Something else which now seems to be further away from ‘home’ is the Government’s deal on Brexit. Following the cabinet summit at Chequers on 6th July, Theresa May had to accept the resignations of David Davis, the UK’s Brexit secretary, and Boris Johnson, the foreign secretary due to their differing opinions on the Brexit plan; they have been replaced by Dominic Raab and Jeremy Hunt, respectively. Brexiteers, who had previously supported the Government in Commons votes are detailing changes to the Customs Bill with the hope that recalcitrant Conservative MPs, who want closer ties to the EU, are appeased. However, Donald Trump, who was visiting the UK last week for talks with Theresa May, added fuel to the fire by saying that the current Brexit plan would “probably kill any trade deal with the US.” President Trump, critical of the EU and a fan of hard-line trade policies, wants a hard Brexit deal. Nevertheless, talks last Friday afternoon indicated that the two leaders had agreed to pursue an “ambitious” trade deal with President Trump relenting and saying “whatever you do is OK with me” and suggesting that Theresa May should sue the EU rather than negotiate.

Helped by the World Cup, retail spending in June was up 2.3% compared to last year and the UK economy expanded by 0.2% for the three months to the end of May driven by strong growth in the services sector, which more than offset contractions in the manufacturing and construction sectors.

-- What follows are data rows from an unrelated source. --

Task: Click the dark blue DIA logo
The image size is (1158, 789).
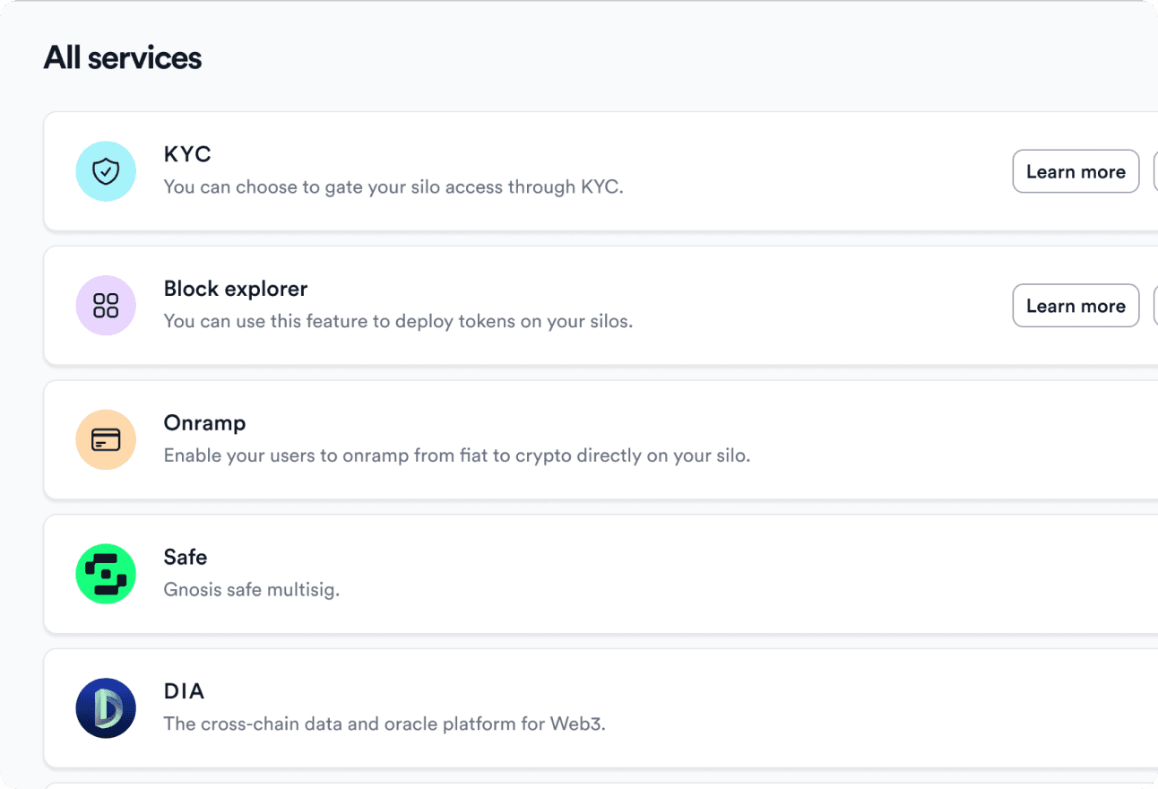Action: pos(106,708)
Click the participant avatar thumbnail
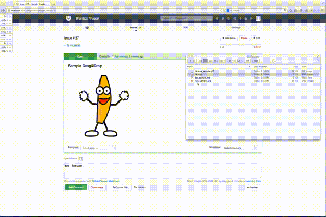 coord(80,158)
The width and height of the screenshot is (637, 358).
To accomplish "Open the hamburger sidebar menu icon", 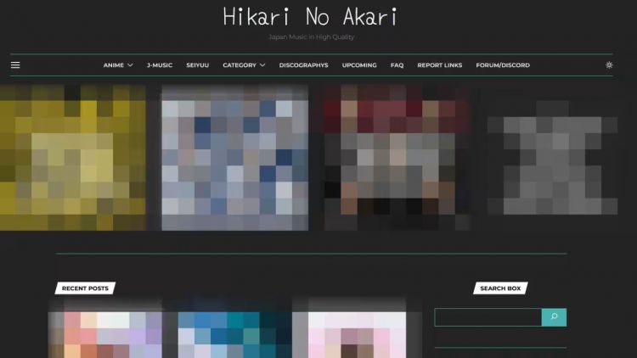I will tap(15, 65).
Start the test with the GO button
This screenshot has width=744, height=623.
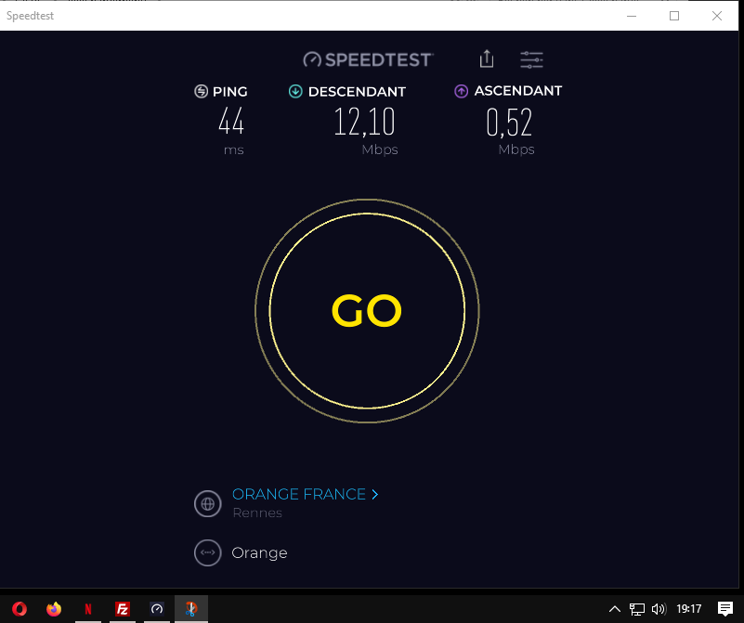367,311
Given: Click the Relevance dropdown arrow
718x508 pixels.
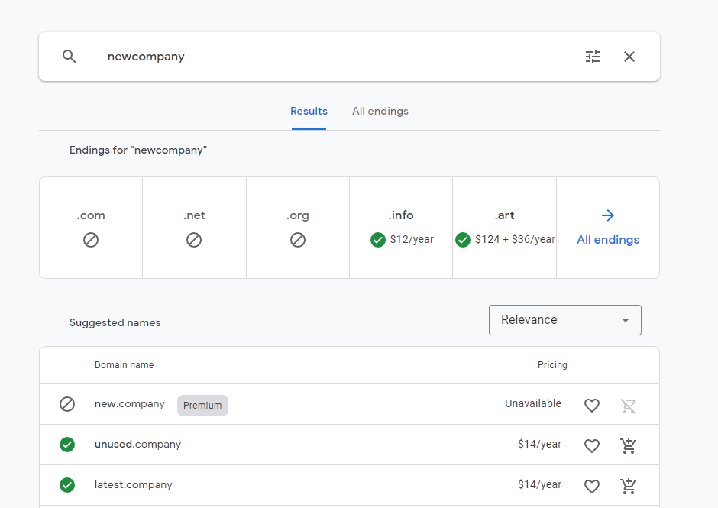Looking at the screenshot, I should [x=625, y=320].
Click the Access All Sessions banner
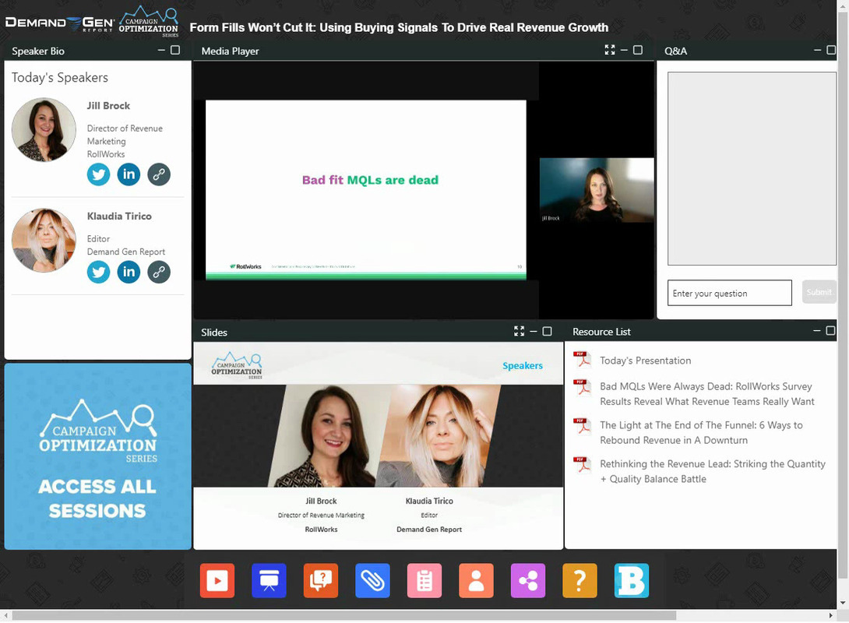The width and height of the screenshot is (849, 623). 97,456
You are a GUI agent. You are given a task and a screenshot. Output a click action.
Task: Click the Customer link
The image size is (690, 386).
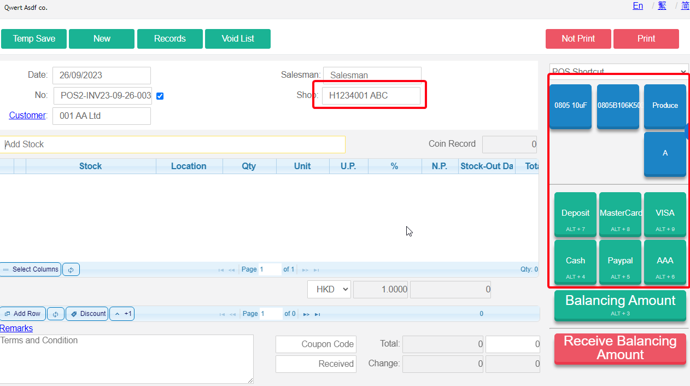[27, 116]
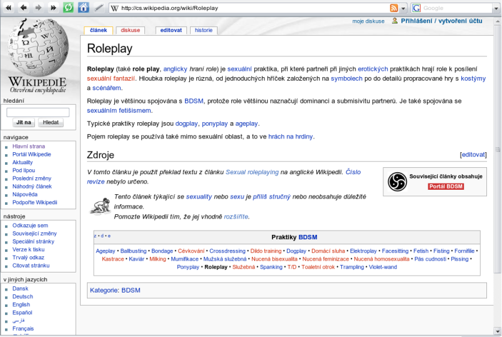Open the 'Přihlášení / vytvoření účtu' login link
Screen dimensions: 502x337
(x=441, y=21)
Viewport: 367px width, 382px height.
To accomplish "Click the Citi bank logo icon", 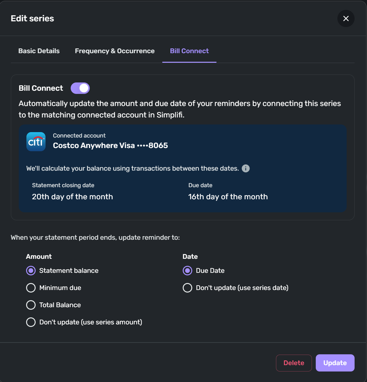I will [36, 142].
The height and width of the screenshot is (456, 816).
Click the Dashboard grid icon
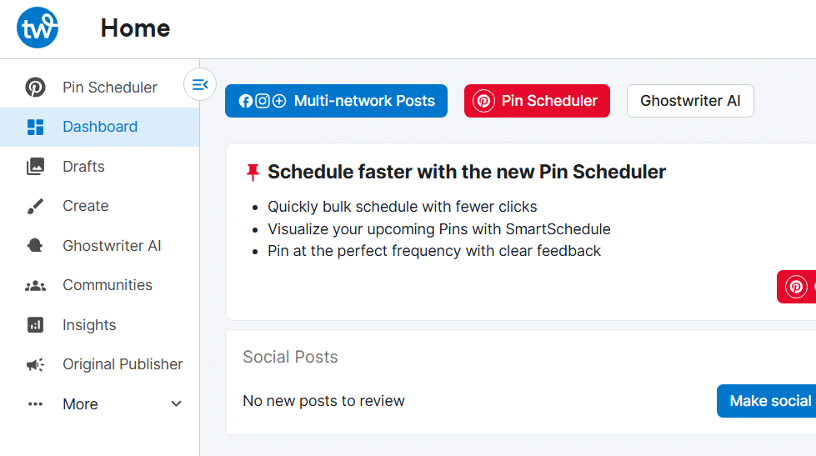click(35, 127)
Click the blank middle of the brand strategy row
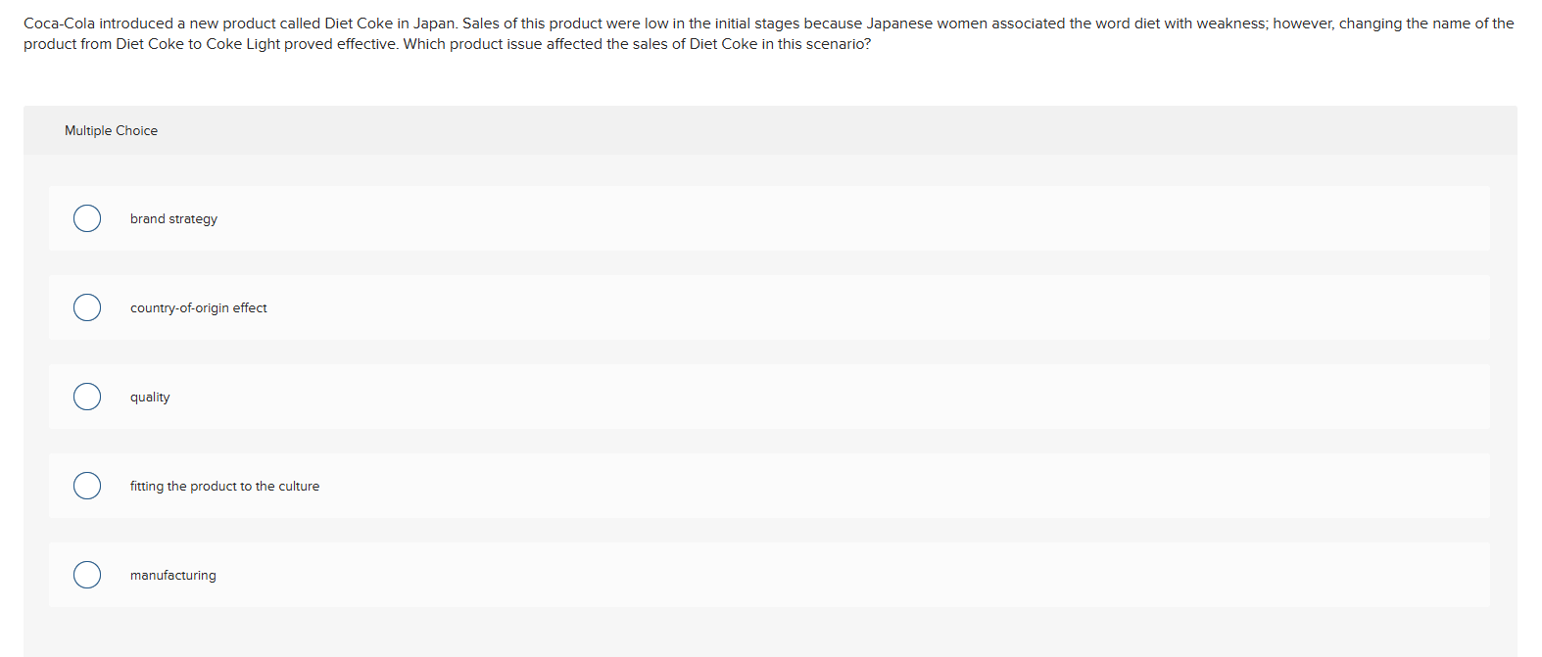The image size is (1542, 657). (x=784, y=218)
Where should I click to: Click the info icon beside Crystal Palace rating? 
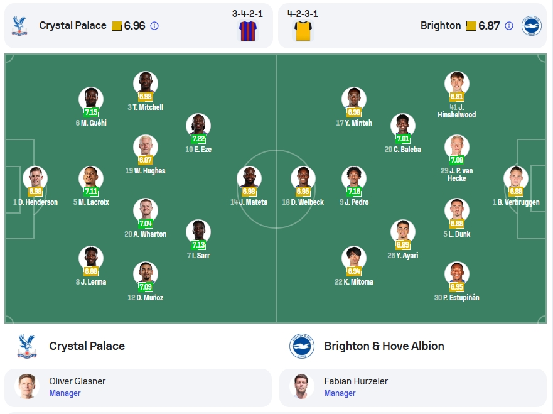point(154,26)
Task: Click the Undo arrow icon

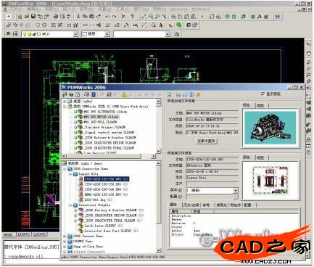Action: point(107,17)
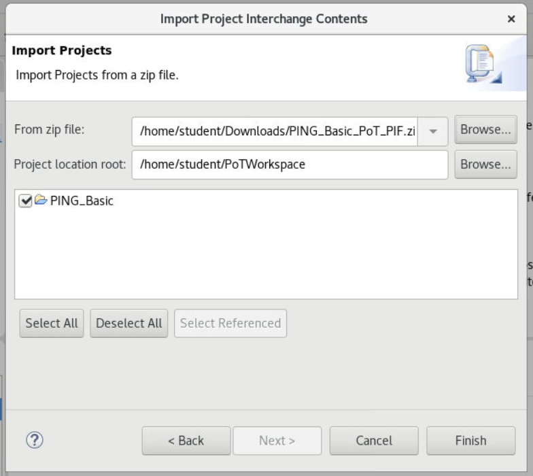The image size is (533, 476).
Task: Select the PING_Basic project entry
Action: click(82, 201)
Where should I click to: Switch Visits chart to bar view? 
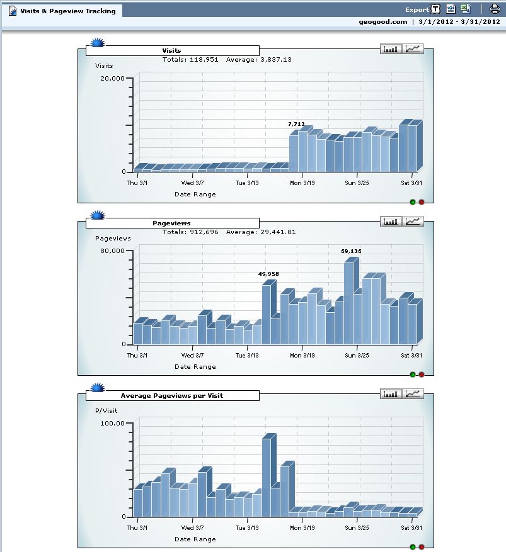coord(391,48)
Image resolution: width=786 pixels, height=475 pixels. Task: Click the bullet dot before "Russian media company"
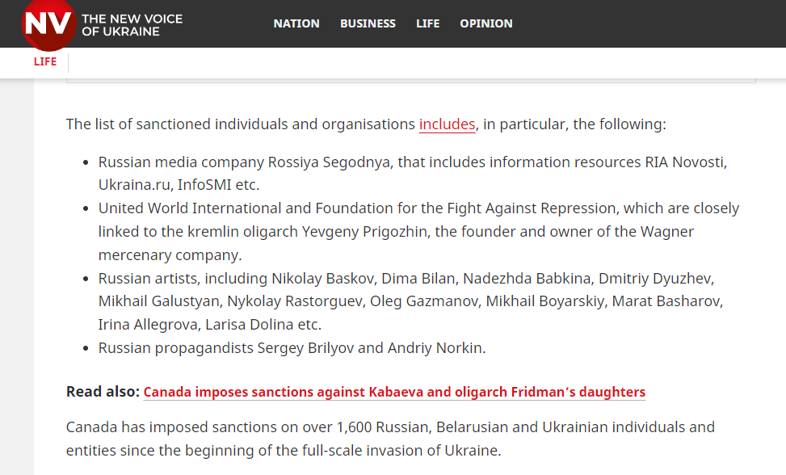pos(86,162)
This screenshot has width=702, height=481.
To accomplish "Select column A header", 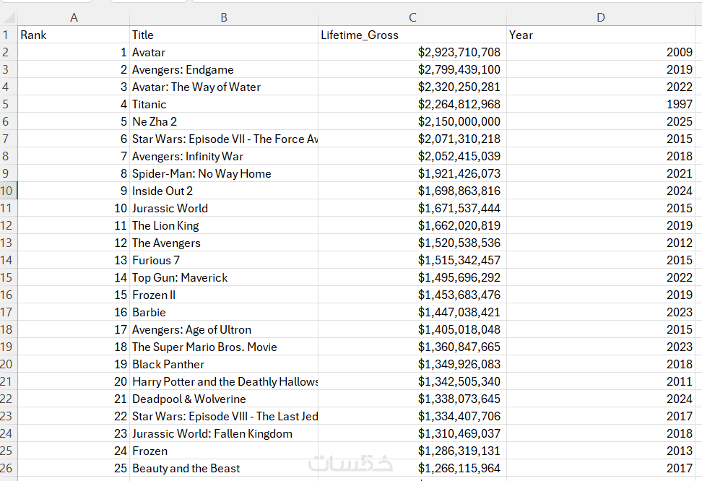I will (x=74, y=17).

With the economy improving and wage growth now outpacing inflation, it looks like the Monetary Policy Committee’s forecast of 0.4% GDP growth for Q2 could be met, with the likelihood of interest rates being raised in August.

UK house prices rose at their slowest pace since March 2013 in the year to June, according to the Halifax, by just 1.8%; and over the last three months, the cost of an average property has actually fallen 0.7%, the largest quarterly decline for over six years. Conversely, house prices across the Eurozone are rising at the fastest rate since before the global financial crisis.